(Supplied material begins)

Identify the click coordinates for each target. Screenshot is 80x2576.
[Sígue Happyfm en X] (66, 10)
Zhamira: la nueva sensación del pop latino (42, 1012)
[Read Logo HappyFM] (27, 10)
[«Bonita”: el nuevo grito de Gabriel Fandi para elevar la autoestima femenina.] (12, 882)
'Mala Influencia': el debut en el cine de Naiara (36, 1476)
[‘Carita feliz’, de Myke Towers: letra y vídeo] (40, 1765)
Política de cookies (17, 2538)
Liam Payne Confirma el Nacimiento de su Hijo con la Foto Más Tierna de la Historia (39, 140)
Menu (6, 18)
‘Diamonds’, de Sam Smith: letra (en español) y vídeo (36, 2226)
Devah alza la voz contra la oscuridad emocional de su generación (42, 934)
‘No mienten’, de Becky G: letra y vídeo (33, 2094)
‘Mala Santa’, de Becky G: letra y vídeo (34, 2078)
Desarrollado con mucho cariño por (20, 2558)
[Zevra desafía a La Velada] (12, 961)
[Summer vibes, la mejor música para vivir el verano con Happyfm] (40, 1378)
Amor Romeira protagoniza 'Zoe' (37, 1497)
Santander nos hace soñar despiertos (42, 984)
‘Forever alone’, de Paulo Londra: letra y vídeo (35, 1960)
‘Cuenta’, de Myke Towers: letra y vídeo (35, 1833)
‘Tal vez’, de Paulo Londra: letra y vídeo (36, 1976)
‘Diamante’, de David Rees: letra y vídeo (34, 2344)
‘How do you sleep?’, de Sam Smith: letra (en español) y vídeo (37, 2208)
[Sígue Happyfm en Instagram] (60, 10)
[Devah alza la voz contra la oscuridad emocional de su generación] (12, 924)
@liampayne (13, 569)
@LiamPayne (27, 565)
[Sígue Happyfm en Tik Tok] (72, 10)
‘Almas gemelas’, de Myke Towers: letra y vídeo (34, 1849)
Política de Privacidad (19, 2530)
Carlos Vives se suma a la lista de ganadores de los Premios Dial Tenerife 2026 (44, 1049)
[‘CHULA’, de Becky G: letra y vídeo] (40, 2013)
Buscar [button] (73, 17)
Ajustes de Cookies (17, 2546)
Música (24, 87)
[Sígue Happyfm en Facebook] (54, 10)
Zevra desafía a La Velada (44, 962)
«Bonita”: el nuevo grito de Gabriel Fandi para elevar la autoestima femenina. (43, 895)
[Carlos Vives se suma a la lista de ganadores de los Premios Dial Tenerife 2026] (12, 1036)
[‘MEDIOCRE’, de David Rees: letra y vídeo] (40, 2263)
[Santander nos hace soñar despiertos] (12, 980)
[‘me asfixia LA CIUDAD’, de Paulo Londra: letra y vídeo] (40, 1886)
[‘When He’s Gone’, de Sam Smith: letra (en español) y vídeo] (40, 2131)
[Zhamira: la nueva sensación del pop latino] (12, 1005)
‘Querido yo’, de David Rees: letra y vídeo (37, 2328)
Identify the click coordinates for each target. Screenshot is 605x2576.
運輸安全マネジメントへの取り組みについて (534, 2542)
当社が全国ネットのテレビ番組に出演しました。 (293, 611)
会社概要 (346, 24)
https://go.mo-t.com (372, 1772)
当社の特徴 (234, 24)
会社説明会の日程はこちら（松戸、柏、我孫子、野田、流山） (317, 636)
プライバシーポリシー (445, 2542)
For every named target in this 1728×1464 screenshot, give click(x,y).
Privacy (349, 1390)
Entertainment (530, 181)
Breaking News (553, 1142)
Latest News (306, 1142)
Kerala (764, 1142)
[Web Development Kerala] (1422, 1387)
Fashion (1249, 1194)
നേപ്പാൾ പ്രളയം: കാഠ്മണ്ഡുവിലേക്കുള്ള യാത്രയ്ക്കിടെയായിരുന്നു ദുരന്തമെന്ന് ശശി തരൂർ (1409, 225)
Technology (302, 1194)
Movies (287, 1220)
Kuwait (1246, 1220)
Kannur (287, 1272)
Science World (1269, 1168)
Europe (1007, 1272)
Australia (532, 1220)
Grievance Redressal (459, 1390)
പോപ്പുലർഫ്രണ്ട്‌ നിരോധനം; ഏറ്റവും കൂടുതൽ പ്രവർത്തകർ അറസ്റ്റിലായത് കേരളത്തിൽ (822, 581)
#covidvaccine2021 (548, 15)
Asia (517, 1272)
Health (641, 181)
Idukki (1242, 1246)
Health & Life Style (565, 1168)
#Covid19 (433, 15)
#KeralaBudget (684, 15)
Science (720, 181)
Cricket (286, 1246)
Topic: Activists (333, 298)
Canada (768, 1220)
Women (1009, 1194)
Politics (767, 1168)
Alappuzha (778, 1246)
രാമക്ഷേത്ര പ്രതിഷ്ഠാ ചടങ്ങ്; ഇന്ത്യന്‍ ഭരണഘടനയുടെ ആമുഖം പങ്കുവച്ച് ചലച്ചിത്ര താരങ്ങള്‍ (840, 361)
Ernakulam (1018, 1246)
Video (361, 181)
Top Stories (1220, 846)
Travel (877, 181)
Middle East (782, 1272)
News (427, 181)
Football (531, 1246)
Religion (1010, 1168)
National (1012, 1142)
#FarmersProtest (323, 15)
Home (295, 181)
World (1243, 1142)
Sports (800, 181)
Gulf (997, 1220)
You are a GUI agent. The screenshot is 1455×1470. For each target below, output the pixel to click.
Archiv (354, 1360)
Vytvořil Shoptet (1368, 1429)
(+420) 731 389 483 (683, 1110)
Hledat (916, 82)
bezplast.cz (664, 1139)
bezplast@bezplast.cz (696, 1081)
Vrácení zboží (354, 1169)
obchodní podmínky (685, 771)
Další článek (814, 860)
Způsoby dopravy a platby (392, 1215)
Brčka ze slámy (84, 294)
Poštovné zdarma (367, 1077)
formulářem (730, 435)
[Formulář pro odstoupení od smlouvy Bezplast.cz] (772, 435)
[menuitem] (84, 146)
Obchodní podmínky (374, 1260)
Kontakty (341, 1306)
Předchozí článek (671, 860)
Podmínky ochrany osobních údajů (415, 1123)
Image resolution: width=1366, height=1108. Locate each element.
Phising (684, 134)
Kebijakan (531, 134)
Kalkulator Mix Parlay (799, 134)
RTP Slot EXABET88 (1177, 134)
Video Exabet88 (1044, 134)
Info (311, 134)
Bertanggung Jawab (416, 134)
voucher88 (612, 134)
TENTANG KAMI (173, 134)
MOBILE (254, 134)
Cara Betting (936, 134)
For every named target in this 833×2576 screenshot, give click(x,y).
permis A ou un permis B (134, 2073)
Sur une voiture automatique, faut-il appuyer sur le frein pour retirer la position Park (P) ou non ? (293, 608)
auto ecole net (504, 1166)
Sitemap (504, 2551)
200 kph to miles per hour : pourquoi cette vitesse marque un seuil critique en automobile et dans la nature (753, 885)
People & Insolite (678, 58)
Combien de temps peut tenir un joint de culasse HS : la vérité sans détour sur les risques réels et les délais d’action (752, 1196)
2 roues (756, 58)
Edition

(Supplied material ends)

→ Exercise instructions: The output is every entry, printed exactly as it reads.

→ Solution for this task:
Identify the click coordinates for each target. Screenshot is 80x2576.
[Sígue Happyfm en X] (66, 10)
Zhamira: la nueva sensación del pop latino (42, 1012)
[Read Logo HappyFM] (27, 10)
[«Bonita”: el nuevo grito de Gabriel Fandi para elevar la autoestima femenina.] (12, 882)
'Mala Influencia': el debut en el cine de Naiara (36, 1476)
[‘Carita feliz’, de Myke Towers: letra y vídeo] (40, 1765)
Política de cookies (17, 2538)
Liam Payne Confirma el Nacimiento de su Hijo con la Foto Más Tierna de la Historia (39, 140)
Menu (6, 18)
‘Diamonds’, de Sam Smith: letra (en español) y vídeo (36, 2226)
Devah alza la voz contra la oscuridad emocional de su generación (42, 934)
‘No mienten’, de Becky G: letra y vídeo (33, 2094)
‘Mala Santa’, de Becky G: letra y vídeo (34, 2078)
Desarrollado con mucho cariño por (20, 2558)
[Zevra desafía a La Velada] (12, 961)
[Summer vibes, la mejor música para vivir el verano con Happyfm] (40, 1378)
Amor Romeira protagoniza 'Zoe' (37, 1497)
Santander nos hace soñar despiertos (42, 984)
‘Forever alone’, de Paulo Londra: letra y vídeo (35, 1960)
‘Cuenta’, de Myke Towers: letra y vídeo (35, 1833)
‘Tal vez’, de Paulo Londra: letra y vídeo (36, 1976)
‘Diamante’, de David Rees: letra y vídeo (34, 2344)
‘How do you sleep?’, de Sam Smith: letra (en español) y vídeo (37, 2208)
[Sígue Happyfm en Instagram] (60, 10)
[Devah alza la voz contra la oscuridad emocional de su generación] (12, 924)
@liampayne (13, 569)
@LiamPayne (27, 565)
[Sígue Happyfm en Tik Tok] (72, 10)
‘Almas gemelas’, de Myke Towers: letra y vídeo (34, 1849)
Política de Privacidad (19, 2530)
Carlos Vives se suma a la lista de ganadores de los Premios Dial Tenerife 2026 (44, 1049)
[‘CHULA’, de Becky G: letra y vídeo] (40, 2013)
Buscar [button] (73, 17)
Ajustes de Cookies (17, 2546)
Música (24, 87)
[Sígue Happyfm en Facebook] (54, 10)
Zevra desafía a La Velada (44, 962)
«Bonita”: el nuevo grito de Gabriel Fandi para elevar la autoestima femenina. (43, 895)
[Carlos Vives se suma a la lista de ganadores de los Premios Dial Tenerife 2026] (12, 1036)
[‘MEDIOCRE’, de David Rees: letra y vídeo] (40, 2263)
[Santander nos hace soñar despiertos] (12, 980)
[‘me asfixia LA CIUDAD’, de Paulo Londra: letra y vídeo] (40, 1886)
[‘When He’s Gone’, de Sam Smith: letra (en español) y vídeo] (40, 2131)
[Zhamira: la nueva sensación del pop latino] (12, 1005)
‘Querido yo’, de David Rees: letra y vídeo (37, 2328)
Identify the click coordinates for each target. Screenshot is 605x2576.
運輸安全マネジメントへの取り組みについて (534, 2542)
当社が全国ネットのテレビ番組に出演しました。 (293, 611)
会社概要 (346, 24)
https://go.mo-t.com (372, 1772)
当社の特徴 (234, 24)
会社説明会の日程はこちら（松戸、柏、我孫子、野田、流山） (317, 636)
プライバシーポリシー (445, 2542)
For every named target in this 1728×1464 screenshot, give click(x,y).
Privacy (349, 1390)
Entertainment (530, 181)
Breaking News (553, 1142)
Latest News (306, 1142)
Kerala (764, 1142)
[Web Development Kerala] (1422, 1387)
Fashion (1249, 1194)
നേപ്പാൾ പ്രളയം: കാഠ്മണ്ഡുവിലേക്കുള്ള യാത്രയ്ക്കിടെയായിരുന്നു ദുരന്തമെന്ന് ശശി തരൂർ (1409, 225)
Technology (302, 1194)
Movies (287, 1220)
Kuwait (1246, 1220)
Kannur (287, 1272)
Science World (1269, 1168)
Europe (1007, 1272)
Australia (532, 1220)
Grievance Redressal (459, 1390)
പോപ്പുലർഫ്രണ്ട്‌ നിരോധനം; ഏറ്റവും കൂടുതൽ പ്രവർത്തകർ അറസ്റ്റിലായത് കേരളത്തിൽ (822, 581)
#covidvaccine2021 (548, 15)
Asia (517, 1272)
Health (641, 181)
Idukki (1242, 1246)
Health & Life Style (565, 1168)
#Covid19 (433, 15)
#KeralaBudget (684, 15)
Science (720, 181)
Cricket (286, 1246)
Topic: Activists (333, 298)
Canada (768, 1220)
Women (1009, 1194)
Politics (767, 1168)
Alappuzha (778, 1246)
രാമക്ഷേത്ര പ്രതിഷ്ഠാ ചടങ്ങ്; ഇന്ത്യന്‍ ഭരണഘടനയുടെ ആമുഖം പങ്കുവച്ച് ചലച്ചിത്ര താരങ്ങള്‍ (840, 361)
Ernakulam (1018, 1246)
Video (361, 181)
Top Stories (1220, 846)
Travel (877, 181)
Middle East (782, 1272)
News (427, 181)
Football (531, 1246)
Religion (1010, 1168)
National (1012, 1142)
#FarmersProtest (323, 15)
Home (295, 181)
World (1243, 1142)
Sports (800, 181)
Gulf (997, 1220)
You are a GUI agent. The screenshot is 1455×1470. For each target below, output the pixel to click.
Archiv (354, 1360)
Vytvořil Shoptet (1368, 1429)
(+420) 731 389 483 (683, 1110)
Hledat (916, 82)
bezplast.cz (664, 1139)
bezplast@bezplast.cz (696, 1081)
Vrácení zboží (354, 1169)
obchodní podmínky (685, 771)
Další článek (814, 860)
Způsoby dopravy a platby (392, 1215)
Brčka ze slámy (84, 294)
Poštovné zdarma (367, 1077)
formulářem (730, 435)
[Formulář pro odstoupení od smlouvy Bezplast.cz] (772, 435)
[menuitem] (84, 146)
Obchodní podmínky (374, 1260)
Kontakty (341, 1306)
Předchozí článek (671, 860)
Podmínky ochrany osobních údajů (415, 1123)
Image resolution: width=1366, height=1108. Locate each element.
Phising (684, 134)
Kebijakan (531, 134)
Kalkulator Mix Parlay (799, 134)
RTP Slot EXABET88 (1177, 134)
Video Exabet88 (1044, 134)
Info (311, 134)
Bertanggung Jawab (416, 134)
voucher88 (612, 134)
TENTANG KAMI (173, 134)
MOBILE (254, 134)
Cara Betting (936, 134)
For every named target in this 833×2576 screenshot, give click(x,y).
permis A ou un permis B (134, 2073)
Sur une voiture automatique, faut-il appuyer sur le frein pour retirer la position Park (P) ou non ? (293, 608)
auto ecole net (504, 1166)
Sitemap (504, 2551)
200 kph to miles per hour : pourquoi cette vitesse marque un seuil critique en automobile et dans la nature (753, 885)
People & Insolite (678, 58)
Combien de temps peut tenir un joint de culasse HS : la vérité sans détour sur les risques réels et les délais d’action (752, 1196)
2 roues (756, 58)
Edition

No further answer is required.